##### Fragmento de página
El mandamiento de no perder el tiempo muy pronto encuentra su correlato en la aceleración. Aumentar la velocidad es el modo de alargar la efectividad del valor tiempo; así que se hizo imprescindible abrir una sucesión de innovaciones que permitieran acelerar todos y cada uno de los engranajes ortodoxos del capital: la producción de mercancías (desde la velocidad maquinaria de la era industrial hasta hiperproductividad mediante robótica), la circulación de bienes y productos (con la mejora de los transportes, la velocidad de las operaciones financieras calculada en microsegundos o el cultivo de la obsesión por la entrega inmediata) y el consumo (mediante la publicidad, la moda, la obsolescencia programada y la generalización del low cost). El capital se hace así sinónimo de velocidad; de modo que, cuando el trabajo ya se ha convertido en la tarea preceptiva de producción de identidad adicta al reconocimiento – como vimos en la descripción del malestar – , es la vida misma lo que se acelera. Por la misma operación, en el interior de esta vida ya no es factible mantener la clásica oposición entre otium y negotium, puesto que el más rentable negocio del capital descansa en la tarea estresante de regalarnos placer, en atómicas unidades de tiempo actualizado, para fundamentar nuestra vaporosa identidad.
La vida acelerada viene ocupando muy seriamente a la sociología contemporánea. Hartmunt Rosa declina la sociedad de la aceleración en sus versiones tecnológicas (la nueva velocidad en el transporte, la comunicación y la producción), sociales (la mutación de la esfera institucional) y domésticas (el constante ajetreo del ritmo vital) , reconociendo que esta poliferación de distintas velocidades en aumento desemboca en un cuerpo social atravesado por una creciente desincronización general. Cada vez disponemos de más tiempo para constatar la falta de tiempo, por mucho que cada cosa requiera, supuestamente, su propia medida de tiempo. En la base de esta paradoja poliédrica subyace el desarrollo exponencial de la cultura digital, principal espoleta para la flexibilización absoluta del tiempo. Los nuevos dispositivos tecnológicos acortan el tiempo necesario para todas las operaciones y, por la misma regla, multiplican la expectativa de operaciones a realizar y sin que a nadie le importe si son necesarias El celebrado estudio de Judy Wajcman cuestiona de raíz y con argumentos empíricos la suposición de que el trabajo se ha multiplicado a causa de su progresiva mediación digital ; pero comete el error de acotar la noción de trabajo a la ocupación remunerada, obviando que el centro del nuevo trabajo ya no reside ni en la fábrica ni en la oficina, sino en la tarea de autoproducirse en cualquier lugar y circunstancia, incluso en la precariedad o en el desempleo. Cuando la principal mercancía se materializa en una selfie sometida a la prerrogativa de su actualización constante, es imprescindible acelerar sus remakes persuasivos. El ajetreo y la aceleración, en efecto, no derivan tanto de la multiplicación del trabajo o de su mutación en multitarea, como de las reglas de competitividad que rigen la aparición en el mercado de sujetos singulares atosigados por disfrazarse constantemente de sí mismos.
##########
= Enunciado del ejercicio =
¿En qué tres versiones declina Hartmunt Rosa la sociedad de la aceleración, según el fragmento sobre la vida acelerada? Para responder, básate solo en el fragmento.
##### Datos proporcionados
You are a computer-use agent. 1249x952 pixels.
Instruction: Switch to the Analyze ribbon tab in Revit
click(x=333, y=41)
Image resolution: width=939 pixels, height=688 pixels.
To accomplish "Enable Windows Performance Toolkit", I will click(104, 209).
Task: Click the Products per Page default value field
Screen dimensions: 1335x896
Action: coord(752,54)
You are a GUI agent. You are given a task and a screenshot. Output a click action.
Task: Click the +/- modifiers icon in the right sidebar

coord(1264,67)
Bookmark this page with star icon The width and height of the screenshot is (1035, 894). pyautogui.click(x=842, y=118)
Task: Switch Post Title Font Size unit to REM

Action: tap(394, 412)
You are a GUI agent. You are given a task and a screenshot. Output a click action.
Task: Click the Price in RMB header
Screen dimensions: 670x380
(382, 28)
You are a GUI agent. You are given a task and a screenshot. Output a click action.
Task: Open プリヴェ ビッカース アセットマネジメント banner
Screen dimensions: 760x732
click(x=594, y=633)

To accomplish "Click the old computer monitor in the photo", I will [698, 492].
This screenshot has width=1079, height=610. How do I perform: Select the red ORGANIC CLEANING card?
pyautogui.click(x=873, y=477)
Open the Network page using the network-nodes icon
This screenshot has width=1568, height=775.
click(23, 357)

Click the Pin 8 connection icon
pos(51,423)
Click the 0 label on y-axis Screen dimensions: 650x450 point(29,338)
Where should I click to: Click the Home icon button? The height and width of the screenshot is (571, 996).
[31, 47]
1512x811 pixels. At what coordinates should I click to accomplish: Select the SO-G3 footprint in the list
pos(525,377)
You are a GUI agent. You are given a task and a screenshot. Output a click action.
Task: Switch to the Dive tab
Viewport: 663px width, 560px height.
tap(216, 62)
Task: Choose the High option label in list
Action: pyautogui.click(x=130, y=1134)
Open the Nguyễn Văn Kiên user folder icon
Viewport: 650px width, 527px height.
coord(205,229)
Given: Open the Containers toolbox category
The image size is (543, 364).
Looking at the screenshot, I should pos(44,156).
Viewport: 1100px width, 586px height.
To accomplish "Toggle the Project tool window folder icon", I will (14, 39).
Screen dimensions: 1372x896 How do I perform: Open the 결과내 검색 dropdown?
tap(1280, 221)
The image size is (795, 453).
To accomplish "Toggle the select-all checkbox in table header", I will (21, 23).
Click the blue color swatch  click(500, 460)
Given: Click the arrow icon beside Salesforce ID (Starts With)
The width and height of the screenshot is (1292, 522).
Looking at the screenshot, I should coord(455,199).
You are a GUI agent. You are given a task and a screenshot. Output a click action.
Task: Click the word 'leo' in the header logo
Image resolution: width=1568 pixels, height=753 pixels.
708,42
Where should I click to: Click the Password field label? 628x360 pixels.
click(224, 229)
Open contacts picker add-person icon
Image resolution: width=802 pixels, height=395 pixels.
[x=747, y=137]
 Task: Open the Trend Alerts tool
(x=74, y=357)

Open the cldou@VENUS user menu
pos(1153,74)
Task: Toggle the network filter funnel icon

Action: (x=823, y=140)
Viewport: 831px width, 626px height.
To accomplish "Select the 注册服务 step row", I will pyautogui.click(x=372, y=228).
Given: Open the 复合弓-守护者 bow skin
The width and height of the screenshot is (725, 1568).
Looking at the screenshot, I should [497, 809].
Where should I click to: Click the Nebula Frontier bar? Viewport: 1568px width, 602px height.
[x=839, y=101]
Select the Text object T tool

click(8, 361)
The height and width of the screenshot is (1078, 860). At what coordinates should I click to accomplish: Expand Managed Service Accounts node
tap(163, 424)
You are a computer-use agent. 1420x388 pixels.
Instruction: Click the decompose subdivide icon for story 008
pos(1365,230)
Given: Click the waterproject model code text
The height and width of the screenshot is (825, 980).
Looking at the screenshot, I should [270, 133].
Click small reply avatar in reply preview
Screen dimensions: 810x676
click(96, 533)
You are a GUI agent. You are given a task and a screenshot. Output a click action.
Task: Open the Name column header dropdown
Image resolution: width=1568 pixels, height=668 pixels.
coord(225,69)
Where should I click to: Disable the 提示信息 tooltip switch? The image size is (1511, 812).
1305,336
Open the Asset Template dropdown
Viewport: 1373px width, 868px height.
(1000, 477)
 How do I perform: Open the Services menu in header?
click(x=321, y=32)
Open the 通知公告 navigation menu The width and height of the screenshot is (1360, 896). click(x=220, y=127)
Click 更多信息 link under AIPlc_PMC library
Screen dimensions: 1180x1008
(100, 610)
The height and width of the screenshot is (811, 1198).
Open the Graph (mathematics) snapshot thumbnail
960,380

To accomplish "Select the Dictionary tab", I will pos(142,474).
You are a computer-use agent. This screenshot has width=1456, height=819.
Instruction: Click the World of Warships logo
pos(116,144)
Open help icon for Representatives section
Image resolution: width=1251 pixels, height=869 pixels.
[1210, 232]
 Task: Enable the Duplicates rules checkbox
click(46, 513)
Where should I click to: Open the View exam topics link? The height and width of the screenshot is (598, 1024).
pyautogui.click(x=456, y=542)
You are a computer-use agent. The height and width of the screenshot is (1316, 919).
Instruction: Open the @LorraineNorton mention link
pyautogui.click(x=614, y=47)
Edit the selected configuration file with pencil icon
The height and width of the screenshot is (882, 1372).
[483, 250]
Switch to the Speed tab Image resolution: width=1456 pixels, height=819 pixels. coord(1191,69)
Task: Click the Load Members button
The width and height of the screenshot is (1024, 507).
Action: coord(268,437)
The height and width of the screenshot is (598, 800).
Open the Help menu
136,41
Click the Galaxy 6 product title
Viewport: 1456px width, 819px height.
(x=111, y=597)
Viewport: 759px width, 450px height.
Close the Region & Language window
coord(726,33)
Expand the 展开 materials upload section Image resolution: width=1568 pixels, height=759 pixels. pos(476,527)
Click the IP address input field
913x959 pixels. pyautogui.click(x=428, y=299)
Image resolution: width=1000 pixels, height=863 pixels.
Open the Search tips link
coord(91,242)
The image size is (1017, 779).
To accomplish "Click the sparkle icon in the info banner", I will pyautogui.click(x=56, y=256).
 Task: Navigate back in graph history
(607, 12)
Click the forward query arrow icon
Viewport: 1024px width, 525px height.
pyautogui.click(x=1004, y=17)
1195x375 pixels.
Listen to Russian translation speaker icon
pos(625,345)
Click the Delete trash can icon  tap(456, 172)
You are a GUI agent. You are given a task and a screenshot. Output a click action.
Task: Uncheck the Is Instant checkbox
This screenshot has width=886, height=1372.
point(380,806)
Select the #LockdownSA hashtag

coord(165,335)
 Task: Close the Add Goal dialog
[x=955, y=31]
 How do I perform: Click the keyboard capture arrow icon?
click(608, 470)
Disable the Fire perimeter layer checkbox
##########
= Respuesta =
En sus versiones tecnológicas, sociales y domésticas.